(Beginning of Given data)

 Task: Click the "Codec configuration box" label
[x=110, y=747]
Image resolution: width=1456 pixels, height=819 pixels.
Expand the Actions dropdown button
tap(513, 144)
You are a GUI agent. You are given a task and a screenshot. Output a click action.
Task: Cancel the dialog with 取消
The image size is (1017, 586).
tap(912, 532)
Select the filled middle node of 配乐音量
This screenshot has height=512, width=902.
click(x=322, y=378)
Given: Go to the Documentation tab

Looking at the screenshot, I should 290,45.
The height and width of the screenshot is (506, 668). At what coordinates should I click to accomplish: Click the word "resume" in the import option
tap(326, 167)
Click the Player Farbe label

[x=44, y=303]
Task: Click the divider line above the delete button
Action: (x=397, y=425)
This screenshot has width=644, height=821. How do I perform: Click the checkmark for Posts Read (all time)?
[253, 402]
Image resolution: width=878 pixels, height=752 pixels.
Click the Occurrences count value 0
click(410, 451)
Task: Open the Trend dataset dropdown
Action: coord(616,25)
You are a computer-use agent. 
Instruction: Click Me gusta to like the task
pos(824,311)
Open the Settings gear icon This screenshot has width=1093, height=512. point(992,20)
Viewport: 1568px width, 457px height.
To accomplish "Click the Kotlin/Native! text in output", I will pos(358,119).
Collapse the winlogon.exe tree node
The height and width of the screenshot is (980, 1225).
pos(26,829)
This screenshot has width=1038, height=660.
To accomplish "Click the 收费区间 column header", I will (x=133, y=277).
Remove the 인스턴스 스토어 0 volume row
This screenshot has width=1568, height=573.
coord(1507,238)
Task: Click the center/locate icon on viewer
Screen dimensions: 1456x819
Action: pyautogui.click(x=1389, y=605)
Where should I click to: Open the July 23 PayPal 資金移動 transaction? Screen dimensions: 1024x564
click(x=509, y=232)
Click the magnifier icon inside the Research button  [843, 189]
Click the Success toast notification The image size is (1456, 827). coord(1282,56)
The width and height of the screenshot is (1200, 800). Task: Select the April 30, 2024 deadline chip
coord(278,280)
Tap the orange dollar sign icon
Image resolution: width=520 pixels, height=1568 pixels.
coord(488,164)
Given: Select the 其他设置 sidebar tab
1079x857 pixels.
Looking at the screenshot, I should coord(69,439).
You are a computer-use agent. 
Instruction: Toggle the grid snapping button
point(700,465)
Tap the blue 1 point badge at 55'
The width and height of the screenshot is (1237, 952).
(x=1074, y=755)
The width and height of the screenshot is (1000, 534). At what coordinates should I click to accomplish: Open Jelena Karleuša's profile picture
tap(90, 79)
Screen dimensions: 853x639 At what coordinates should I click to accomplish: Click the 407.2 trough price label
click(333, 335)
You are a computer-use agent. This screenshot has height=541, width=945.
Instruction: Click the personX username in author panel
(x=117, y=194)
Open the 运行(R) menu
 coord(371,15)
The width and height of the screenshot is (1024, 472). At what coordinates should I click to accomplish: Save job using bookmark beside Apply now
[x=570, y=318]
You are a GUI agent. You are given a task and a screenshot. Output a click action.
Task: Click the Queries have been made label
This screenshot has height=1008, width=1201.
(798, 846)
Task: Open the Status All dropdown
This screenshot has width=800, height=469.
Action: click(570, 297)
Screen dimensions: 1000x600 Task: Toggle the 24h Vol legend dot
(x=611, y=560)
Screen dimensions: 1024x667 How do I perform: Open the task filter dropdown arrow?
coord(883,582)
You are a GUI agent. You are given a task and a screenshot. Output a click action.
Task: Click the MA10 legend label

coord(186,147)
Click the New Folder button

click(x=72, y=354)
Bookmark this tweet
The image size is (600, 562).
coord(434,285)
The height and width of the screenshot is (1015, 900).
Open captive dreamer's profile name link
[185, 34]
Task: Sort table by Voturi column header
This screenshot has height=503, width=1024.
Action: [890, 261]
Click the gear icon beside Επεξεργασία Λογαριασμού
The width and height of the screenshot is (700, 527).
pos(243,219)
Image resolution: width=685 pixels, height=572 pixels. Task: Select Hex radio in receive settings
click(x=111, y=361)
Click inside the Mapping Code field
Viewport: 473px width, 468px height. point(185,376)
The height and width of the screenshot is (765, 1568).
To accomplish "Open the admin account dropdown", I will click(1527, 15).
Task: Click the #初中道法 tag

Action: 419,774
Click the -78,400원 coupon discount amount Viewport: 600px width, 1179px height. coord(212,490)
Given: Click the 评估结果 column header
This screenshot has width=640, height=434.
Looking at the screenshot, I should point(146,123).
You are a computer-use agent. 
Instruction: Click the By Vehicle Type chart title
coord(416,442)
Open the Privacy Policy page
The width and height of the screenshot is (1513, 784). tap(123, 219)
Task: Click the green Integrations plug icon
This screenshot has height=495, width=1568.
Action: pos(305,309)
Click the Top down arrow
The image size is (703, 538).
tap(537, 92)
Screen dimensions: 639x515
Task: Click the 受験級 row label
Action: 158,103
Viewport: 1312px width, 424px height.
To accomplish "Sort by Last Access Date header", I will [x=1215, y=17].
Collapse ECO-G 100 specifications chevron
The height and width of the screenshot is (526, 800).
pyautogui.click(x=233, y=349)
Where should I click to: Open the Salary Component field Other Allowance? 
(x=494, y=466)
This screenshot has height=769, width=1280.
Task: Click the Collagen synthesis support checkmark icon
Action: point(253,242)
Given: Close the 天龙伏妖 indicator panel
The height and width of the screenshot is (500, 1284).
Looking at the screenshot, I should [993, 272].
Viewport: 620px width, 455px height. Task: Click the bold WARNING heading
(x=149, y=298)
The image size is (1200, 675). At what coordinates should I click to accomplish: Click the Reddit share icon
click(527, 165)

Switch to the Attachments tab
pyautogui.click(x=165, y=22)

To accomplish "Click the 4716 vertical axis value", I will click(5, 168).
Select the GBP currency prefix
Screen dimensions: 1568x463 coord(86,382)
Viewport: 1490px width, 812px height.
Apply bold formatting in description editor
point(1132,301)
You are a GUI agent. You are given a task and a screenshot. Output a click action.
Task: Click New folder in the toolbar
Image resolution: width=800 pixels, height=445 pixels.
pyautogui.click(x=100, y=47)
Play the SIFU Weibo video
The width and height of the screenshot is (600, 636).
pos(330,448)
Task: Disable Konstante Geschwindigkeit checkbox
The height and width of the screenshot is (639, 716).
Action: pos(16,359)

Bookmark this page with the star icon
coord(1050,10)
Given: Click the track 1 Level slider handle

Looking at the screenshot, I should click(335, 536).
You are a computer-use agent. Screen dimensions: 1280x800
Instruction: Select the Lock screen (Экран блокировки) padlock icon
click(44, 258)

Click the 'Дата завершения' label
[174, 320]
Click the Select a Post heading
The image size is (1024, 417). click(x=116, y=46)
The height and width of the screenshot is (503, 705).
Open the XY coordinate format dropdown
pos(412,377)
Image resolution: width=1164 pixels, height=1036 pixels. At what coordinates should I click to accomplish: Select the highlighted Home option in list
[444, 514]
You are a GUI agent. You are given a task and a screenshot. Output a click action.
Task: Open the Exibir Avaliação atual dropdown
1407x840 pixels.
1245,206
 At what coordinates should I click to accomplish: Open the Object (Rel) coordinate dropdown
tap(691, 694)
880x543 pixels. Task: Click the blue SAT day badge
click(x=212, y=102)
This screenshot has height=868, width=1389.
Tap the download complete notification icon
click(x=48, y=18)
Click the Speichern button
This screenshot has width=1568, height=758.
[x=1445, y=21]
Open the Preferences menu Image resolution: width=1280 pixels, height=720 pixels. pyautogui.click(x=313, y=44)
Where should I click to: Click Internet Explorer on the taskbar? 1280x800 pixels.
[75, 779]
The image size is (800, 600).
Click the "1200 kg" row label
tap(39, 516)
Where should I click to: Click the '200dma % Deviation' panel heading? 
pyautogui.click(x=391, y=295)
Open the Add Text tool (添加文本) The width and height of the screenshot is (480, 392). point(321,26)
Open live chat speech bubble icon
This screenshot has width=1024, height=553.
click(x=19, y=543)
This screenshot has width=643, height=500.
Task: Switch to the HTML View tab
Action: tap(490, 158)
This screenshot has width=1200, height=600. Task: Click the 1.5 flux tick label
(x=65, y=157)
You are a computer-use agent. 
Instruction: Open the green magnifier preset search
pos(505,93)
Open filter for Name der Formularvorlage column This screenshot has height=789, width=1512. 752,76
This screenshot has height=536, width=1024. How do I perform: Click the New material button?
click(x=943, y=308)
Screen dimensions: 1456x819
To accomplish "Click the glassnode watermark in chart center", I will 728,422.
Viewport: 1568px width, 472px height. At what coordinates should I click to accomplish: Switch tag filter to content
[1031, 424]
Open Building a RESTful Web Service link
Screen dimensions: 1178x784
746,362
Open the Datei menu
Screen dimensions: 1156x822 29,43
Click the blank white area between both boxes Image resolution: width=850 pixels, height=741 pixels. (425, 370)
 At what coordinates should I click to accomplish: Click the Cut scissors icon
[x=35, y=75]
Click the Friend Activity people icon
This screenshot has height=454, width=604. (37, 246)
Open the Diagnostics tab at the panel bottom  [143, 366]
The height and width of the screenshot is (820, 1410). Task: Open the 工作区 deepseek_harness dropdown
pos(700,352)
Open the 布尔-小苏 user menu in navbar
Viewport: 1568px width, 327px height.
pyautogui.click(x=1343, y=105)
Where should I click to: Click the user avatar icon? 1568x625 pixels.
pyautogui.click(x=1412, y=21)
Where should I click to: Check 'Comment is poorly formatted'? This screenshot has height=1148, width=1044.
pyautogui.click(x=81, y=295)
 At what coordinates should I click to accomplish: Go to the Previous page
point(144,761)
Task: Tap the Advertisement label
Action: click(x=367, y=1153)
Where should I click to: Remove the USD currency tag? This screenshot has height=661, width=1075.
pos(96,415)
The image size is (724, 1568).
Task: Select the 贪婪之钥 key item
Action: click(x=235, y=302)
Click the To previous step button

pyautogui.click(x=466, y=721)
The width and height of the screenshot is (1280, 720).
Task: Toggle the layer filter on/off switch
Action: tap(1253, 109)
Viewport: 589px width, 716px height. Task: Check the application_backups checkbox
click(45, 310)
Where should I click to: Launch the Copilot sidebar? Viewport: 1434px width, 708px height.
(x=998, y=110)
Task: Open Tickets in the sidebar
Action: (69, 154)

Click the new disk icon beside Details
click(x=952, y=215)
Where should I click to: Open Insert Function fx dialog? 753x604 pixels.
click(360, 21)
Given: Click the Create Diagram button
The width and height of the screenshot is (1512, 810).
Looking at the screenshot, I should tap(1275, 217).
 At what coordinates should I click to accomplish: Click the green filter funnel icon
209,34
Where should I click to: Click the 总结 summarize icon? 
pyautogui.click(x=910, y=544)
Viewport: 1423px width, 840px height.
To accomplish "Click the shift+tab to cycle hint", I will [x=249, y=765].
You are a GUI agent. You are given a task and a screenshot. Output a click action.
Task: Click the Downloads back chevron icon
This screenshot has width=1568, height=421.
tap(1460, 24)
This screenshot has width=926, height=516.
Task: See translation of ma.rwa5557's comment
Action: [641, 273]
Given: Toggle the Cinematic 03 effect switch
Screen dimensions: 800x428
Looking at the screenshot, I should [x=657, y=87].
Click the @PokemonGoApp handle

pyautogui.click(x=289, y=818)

(End of Given data)

- Try it: Work out the count of lines in the data above containing the string "center". Give it alone.

- Exercise result: 2